**Exercise instructions:** Word for word, please restate the line containing "Task: Open the We Know The Way song title" and all the lines that follow it to the end of the data.

Collected data
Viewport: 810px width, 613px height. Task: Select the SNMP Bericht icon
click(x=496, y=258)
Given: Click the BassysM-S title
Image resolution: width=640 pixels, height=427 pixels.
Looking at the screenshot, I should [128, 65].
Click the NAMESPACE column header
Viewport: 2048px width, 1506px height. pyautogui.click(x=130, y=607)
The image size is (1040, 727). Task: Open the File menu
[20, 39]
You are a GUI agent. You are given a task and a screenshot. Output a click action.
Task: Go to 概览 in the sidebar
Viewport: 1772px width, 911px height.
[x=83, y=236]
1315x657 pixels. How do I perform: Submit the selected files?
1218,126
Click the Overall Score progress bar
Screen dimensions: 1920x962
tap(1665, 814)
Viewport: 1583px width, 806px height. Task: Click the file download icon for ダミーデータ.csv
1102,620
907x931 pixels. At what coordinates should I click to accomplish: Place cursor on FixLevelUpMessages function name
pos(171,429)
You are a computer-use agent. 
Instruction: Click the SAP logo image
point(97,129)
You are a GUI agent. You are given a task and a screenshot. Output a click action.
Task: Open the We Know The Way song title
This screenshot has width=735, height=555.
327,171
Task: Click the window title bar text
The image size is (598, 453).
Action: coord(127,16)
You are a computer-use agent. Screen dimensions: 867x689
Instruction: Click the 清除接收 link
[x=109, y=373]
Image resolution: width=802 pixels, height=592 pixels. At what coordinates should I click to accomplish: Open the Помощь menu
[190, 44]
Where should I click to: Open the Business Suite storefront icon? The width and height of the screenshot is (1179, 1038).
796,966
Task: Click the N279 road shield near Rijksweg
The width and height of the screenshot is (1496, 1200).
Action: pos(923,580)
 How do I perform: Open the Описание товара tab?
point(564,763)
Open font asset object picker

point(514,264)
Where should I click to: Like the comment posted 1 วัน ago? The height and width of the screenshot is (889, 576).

**Task response:**
Task: Open the We Know The Way song title
This screenshot has width=735, height=555.
327,171
Task: Click the window title bar text
The image size is (598, 453).
Action: coord(127,16)
You are a computer-use agent. Screen dimensions: 867x689
Instruction: Click the 清除接收 link
[x=109, y=373]
Image resolution: width=802 pixels, height=592 pixels. At what coordinates should I click to accomplish: Open the Помощь menu
[190, 44]
Where should I click to: Open the Business Suite storefront icon? The width and height of the screenshot is (1179, 1038).
796,966
Task: Click the N279 road shield near Rijksweg
The width and height of the screenshot is (1496, 1200).
Action: pos(923,580)
 How do I perform: Open the Описание товара tab?
point(564,763)
Open font asset object picker

point(514,264)
Where should I click to: Like the comment posted 1 วัน ago? The height and width of the screenshot is (889, 576).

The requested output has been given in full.